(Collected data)

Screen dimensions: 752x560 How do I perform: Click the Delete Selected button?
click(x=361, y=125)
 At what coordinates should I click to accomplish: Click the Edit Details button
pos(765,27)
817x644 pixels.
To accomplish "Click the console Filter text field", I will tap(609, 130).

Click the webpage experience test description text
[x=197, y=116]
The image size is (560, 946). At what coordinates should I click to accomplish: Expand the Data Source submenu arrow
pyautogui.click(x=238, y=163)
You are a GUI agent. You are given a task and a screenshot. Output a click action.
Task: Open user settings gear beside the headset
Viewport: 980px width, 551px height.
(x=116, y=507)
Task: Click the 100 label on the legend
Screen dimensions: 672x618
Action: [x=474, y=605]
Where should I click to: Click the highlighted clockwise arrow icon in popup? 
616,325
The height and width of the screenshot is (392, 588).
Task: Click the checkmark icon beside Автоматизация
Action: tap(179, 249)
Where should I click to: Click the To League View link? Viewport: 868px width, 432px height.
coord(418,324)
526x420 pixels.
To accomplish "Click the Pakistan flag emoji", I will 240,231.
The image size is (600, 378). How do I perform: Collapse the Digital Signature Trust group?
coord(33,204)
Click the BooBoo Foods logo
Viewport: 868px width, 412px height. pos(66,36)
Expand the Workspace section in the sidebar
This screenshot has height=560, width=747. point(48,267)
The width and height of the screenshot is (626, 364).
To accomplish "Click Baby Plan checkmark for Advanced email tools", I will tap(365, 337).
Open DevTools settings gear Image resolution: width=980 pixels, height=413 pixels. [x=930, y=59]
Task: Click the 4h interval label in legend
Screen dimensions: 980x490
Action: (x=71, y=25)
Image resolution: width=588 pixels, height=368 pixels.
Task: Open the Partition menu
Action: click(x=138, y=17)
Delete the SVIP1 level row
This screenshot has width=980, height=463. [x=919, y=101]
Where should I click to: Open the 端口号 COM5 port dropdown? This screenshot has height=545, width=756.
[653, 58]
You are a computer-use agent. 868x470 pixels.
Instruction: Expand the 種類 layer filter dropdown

## WHAT TO PRODUCE
Filter the data above down to lines with the word "legend", and copy them.

## YOUR RESPONSE
Task: Click the 100 label on the legend
Task: Click the 4h interval label in legend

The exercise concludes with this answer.